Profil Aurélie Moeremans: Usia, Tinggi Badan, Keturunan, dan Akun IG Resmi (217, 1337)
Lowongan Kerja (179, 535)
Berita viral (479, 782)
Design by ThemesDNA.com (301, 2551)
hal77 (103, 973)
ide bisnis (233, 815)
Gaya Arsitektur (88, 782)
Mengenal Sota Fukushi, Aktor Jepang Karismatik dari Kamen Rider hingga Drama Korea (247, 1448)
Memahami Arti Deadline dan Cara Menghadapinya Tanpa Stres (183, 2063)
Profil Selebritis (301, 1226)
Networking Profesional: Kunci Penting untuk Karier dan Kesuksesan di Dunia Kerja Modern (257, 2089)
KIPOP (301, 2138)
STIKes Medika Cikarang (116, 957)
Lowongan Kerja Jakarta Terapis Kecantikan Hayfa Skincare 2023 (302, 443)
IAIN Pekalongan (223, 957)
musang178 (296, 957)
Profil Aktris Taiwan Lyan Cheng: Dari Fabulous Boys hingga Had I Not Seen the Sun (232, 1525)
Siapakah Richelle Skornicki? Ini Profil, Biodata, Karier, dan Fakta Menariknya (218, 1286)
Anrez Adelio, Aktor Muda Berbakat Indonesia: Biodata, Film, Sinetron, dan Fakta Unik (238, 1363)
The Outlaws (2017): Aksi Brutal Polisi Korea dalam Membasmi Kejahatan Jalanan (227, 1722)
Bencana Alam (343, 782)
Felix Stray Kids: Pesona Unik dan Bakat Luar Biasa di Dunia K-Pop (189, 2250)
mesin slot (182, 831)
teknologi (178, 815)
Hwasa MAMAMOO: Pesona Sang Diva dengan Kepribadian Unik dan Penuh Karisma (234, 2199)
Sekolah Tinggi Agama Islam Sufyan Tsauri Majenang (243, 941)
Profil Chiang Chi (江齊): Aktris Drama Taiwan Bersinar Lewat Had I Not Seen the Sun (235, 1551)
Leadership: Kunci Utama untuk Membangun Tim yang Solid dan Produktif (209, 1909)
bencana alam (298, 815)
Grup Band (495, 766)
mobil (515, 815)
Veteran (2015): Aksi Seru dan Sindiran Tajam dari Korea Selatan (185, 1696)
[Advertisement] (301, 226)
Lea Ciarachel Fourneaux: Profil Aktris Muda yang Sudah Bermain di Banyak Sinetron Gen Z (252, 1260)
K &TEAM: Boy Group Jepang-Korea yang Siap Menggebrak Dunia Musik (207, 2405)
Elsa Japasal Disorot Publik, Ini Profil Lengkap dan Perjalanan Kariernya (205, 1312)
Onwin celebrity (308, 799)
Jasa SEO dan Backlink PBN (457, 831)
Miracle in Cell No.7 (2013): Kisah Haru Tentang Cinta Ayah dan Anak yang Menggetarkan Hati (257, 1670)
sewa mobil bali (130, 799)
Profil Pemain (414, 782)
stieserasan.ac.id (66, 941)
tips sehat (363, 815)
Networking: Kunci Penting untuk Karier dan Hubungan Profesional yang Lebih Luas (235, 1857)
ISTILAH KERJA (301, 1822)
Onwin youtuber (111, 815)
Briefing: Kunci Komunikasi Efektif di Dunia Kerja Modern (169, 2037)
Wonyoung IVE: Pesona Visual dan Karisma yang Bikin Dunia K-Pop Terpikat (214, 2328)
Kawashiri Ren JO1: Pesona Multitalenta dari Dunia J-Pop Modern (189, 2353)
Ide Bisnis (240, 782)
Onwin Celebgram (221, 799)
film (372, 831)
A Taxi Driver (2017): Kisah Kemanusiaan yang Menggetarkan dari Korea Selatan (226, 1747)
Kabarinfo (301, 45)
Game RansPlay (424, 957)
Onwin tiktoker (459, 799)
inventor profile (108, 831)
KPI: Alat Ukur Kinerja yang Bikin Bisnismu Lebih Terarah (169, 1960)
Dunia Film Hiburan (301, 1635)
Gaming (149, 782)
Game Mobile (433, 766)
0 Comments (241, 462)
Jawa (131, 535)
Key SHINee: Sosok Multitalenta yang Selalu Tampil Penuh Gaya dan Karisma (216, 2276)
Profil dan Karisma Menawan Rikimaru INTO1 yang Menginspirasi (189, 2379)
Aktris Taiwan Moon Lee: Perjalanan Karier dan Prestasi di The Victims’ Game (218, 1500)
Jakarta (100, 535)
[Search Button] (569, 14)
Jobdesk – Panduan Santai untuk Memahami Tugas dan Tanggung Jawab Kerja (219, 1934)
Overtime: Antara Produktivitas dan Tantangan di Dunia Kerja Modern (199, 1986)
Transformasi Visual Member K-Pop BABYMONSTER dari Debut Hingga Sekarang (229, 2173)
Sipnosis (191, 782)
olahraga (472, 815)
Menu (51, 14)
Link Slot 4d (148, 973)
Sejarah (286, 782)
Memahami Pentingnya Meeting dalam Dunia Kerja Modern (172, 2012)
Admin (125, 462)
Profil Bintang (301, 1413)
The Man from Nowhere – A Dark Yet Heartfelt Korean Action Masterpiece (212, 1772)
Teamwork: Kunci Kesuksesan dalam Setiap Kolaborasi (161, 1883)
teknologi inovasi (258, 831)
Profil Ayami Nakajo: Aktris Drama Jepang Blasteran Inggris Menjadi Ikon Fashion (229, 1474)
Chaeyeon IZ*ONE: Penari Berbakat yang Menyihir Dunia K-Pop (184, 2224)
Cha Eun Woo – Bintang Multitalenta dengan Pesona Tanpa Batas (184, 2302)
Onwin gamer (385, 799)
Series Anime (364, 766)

_ _ _ _ _ _ _

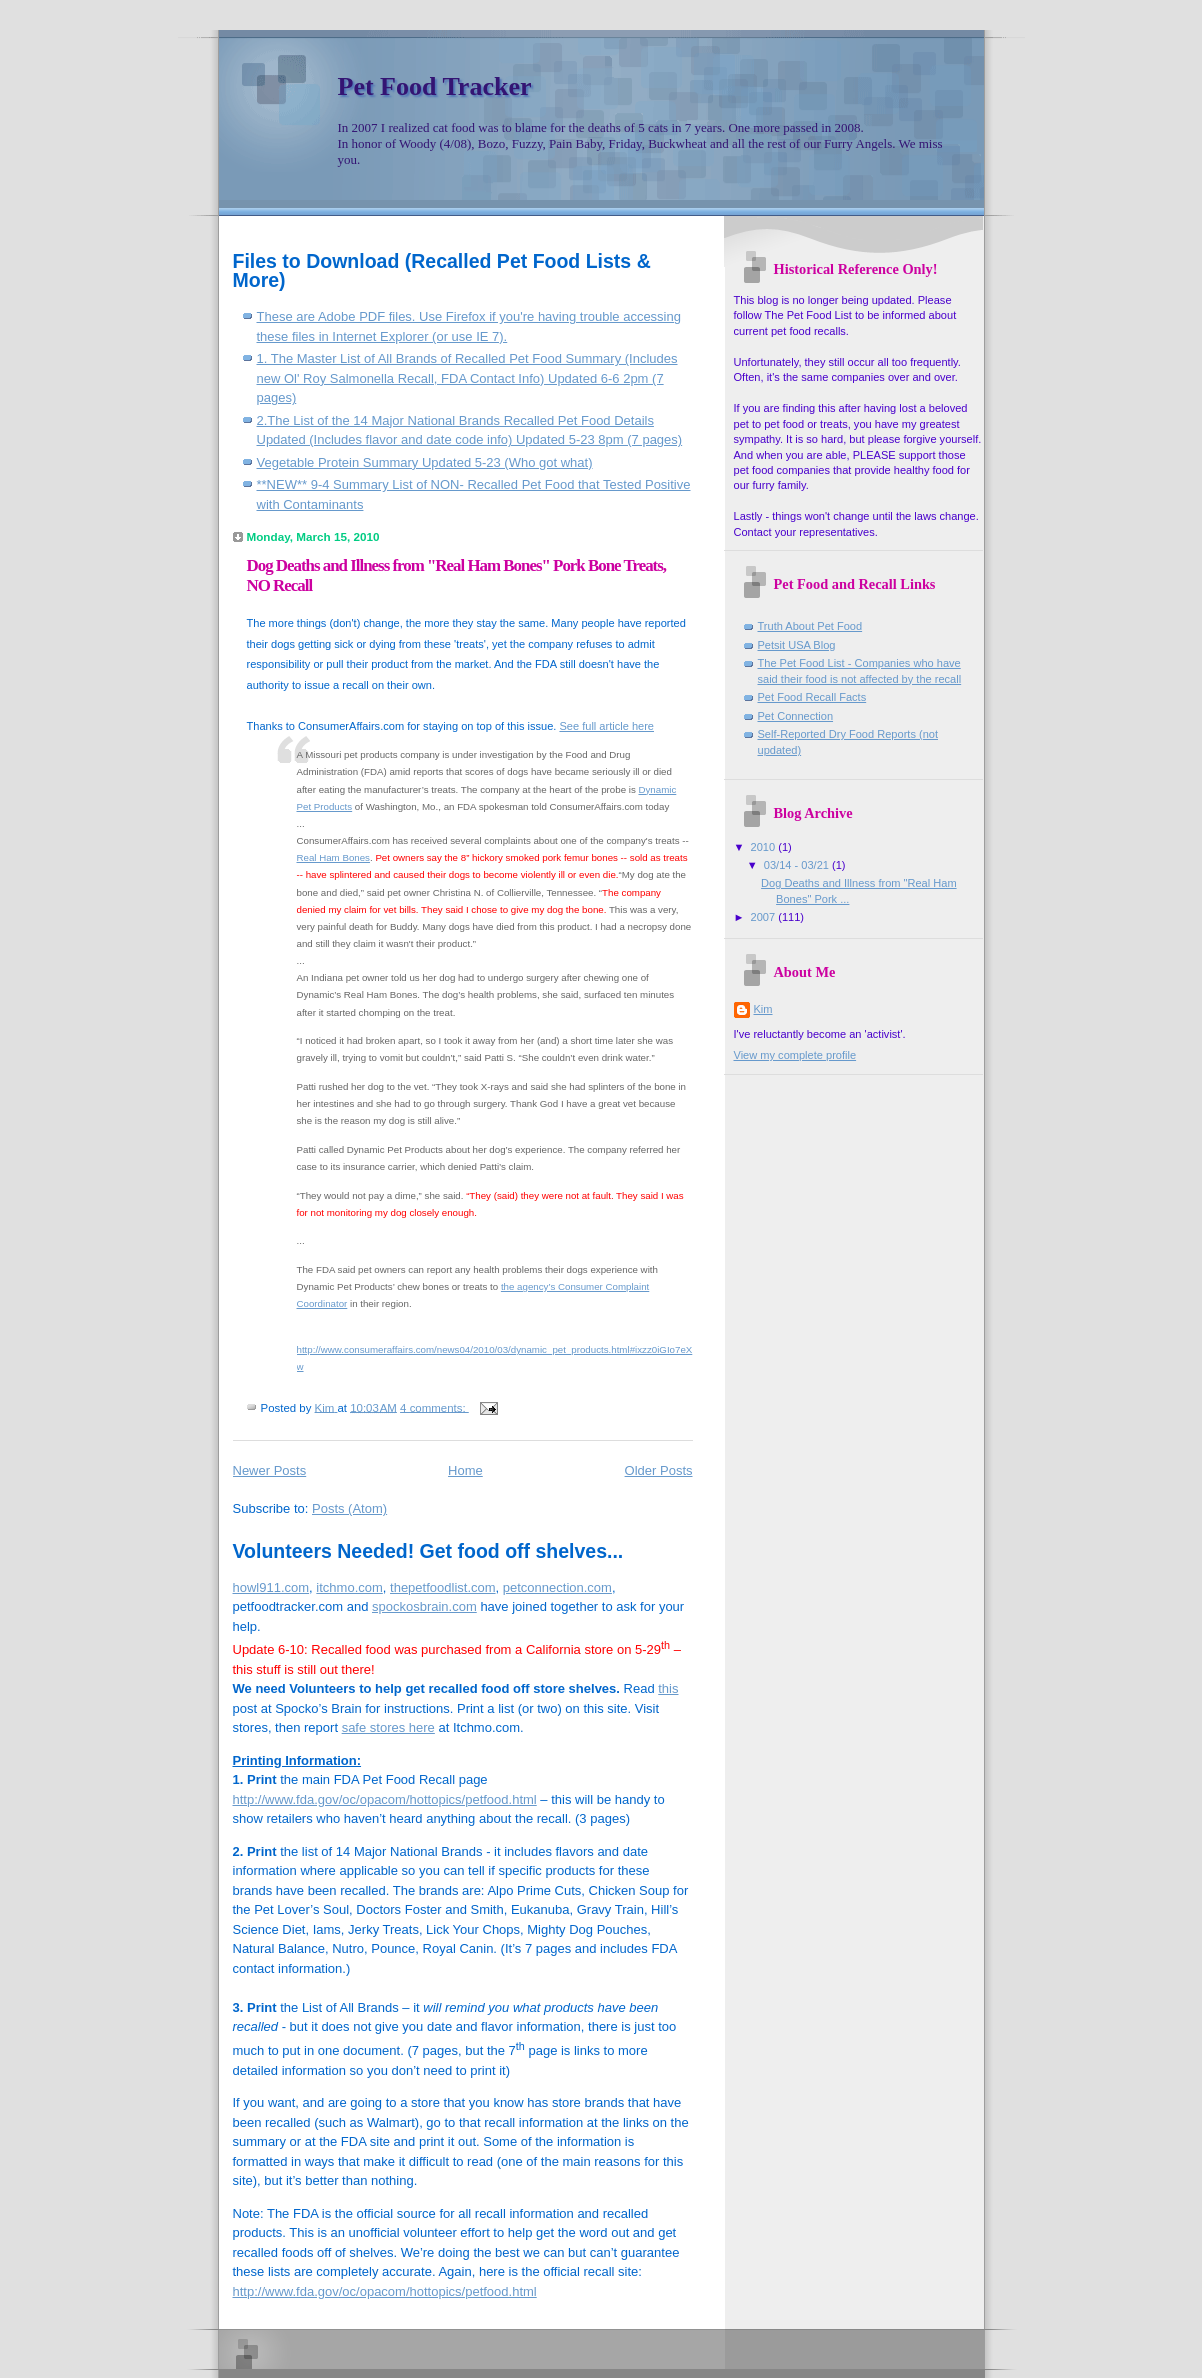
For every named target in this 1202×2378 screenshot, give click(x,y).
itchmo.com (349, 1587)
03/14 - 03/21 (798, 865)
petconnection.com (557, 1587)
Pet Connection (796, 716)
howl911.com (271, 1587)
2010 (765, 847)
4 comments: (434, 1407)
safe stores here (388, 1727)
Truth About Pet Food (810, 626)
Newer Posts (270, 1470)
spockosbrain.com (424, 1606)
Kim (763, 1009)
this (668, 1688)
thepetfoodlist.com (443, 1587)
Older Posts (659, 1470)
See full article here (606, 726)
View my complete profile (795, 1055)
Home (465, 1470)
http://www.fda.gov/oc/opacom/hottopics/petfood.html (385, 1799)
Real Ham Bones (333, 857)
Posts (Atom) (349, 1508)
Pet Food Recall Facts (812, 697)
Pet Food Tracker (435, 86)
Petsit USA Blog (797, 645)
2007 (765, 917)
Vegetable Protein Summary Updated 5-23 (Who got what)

_ _ _ _ _ _ _

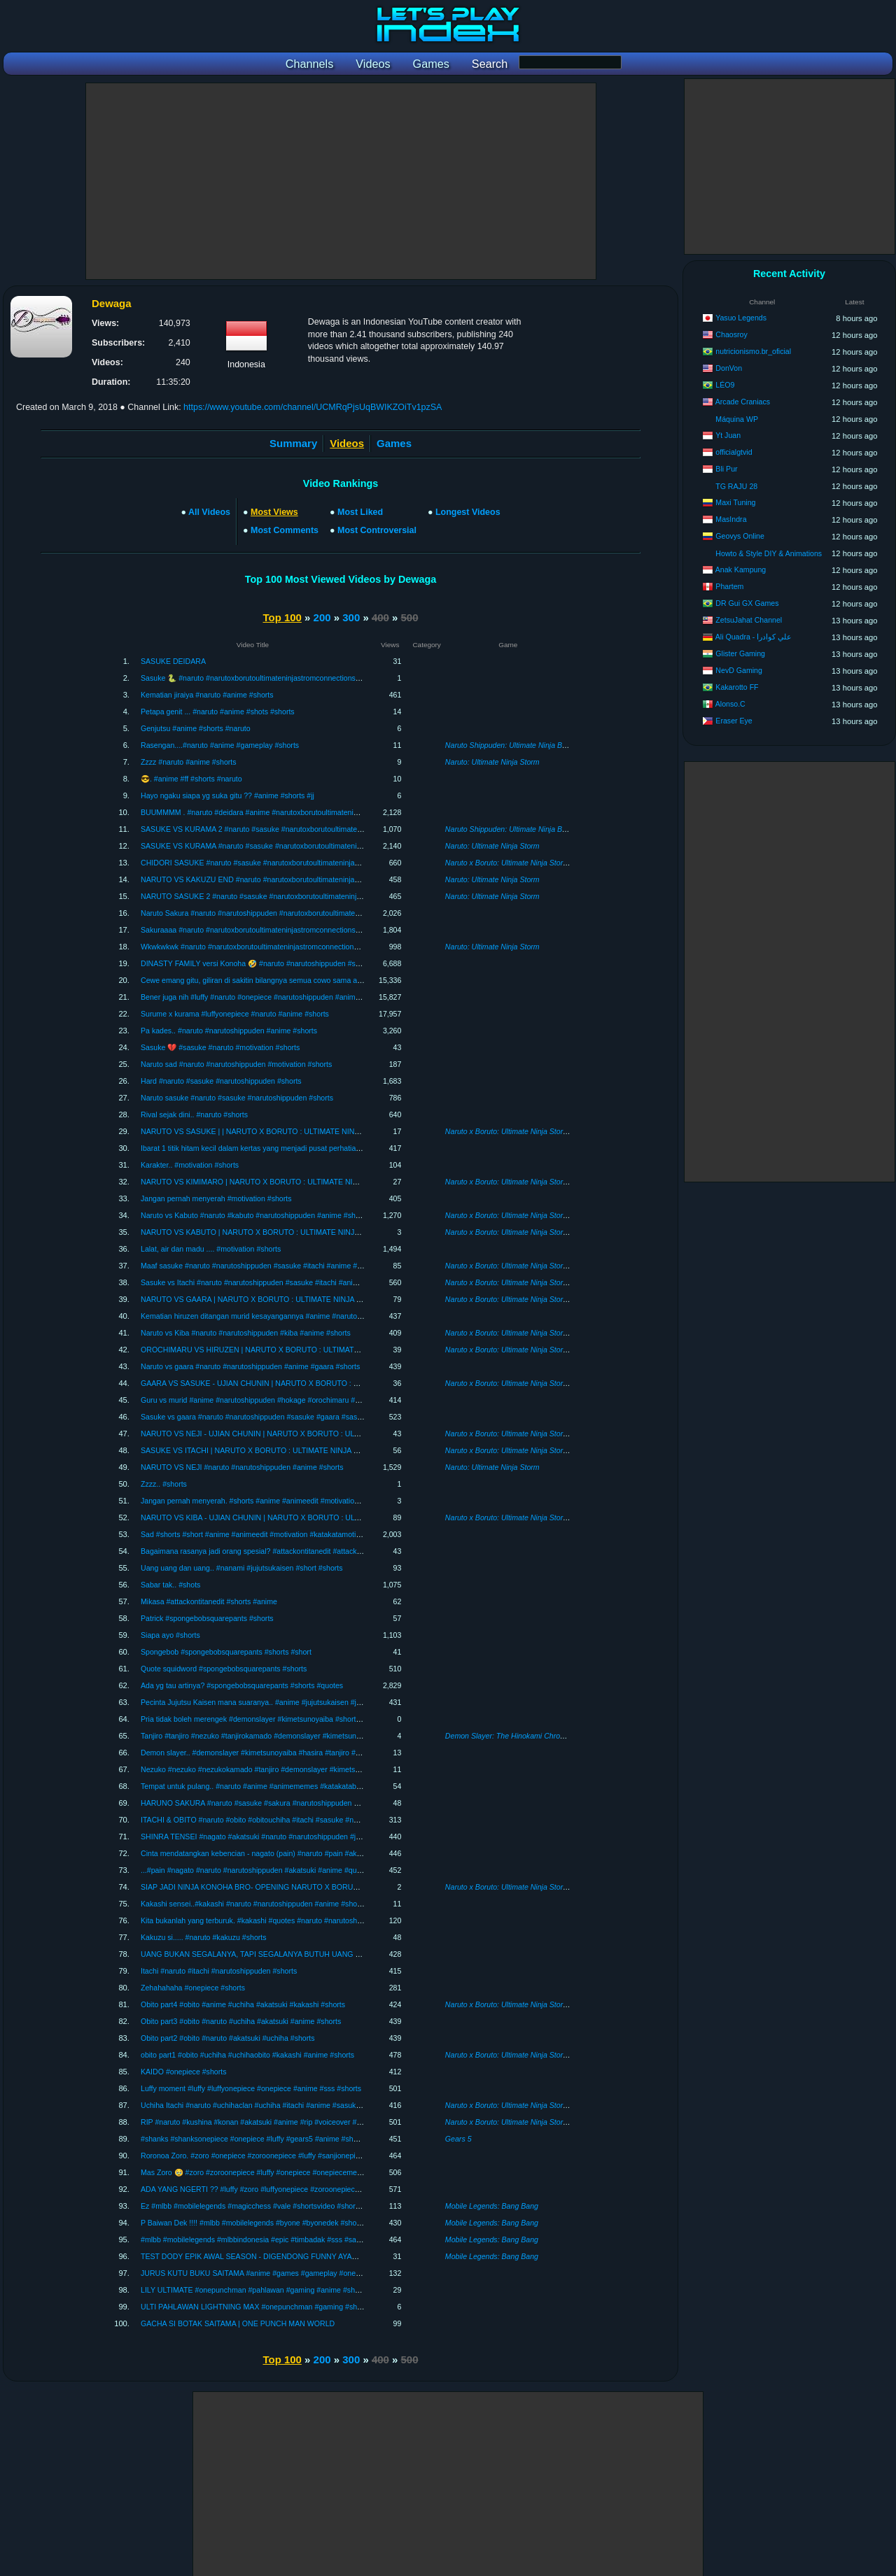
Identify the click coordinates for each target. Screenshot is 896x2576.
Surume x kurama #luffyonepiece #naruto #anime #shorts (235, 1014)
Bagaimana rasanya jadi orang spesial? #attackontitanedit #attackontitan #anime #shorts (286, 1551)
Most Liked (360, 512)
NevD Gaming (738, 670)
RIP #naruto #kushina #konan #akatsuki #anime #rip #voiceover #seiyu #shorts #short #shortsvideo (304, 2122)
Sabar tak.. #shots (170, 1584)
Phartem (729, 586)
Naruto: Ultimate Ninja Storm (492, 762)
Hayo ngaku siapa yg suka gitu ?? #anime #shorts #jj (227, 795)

_ _ _ _ _ _ _

Print exactly the lines above, between the one holding "Profil Aurélie Moeremans: Usia, Tinggi" and the one holding "Profil Aktris Taiwan", inclusive, and nothing besides.

### Answer box
Profil Aurélie Moeremans: Usia, Tinggi Badan, Keturunan, dan Akun IG Resmi (217, 1337)
Lowongan Kerja (179, 535)
Berita viral (479, 782)
Design by ThemesDNA.com (301, 2551)
hal77 (103, 973)
ide bisnis (233, 815)
Gaya Arsitektur (88, 782)
Mengenal Sota Fukushi, Aktor Jepang Karismatik dari Kamen Rider hingga Drama Korea (247, 1448)
Memahami Arti Deadline dan Cara Menghadapinya Tanpa Stres (183, 2063)
Profil Selebritis (301, 1226)
Networking Profesional: Kunci Penting untuk Karier dan Kesuksesan di Dunia Kerja Modern (257, 2089)
KIPOP (301, 2138)
STIKes Medika Cikarang (116, 957)
Lowongan Kerja Jakarta Terapis Kecantikan Hayfa Skincare 2023 (302, 443)
IAIN Pekalongan (223, 957)
musang178 (296, 957)
Profil Aktris Taiwan Lyan Cheng: Dari Fabulous Boys hingga Had I Not Seen the Sun (232, 1525)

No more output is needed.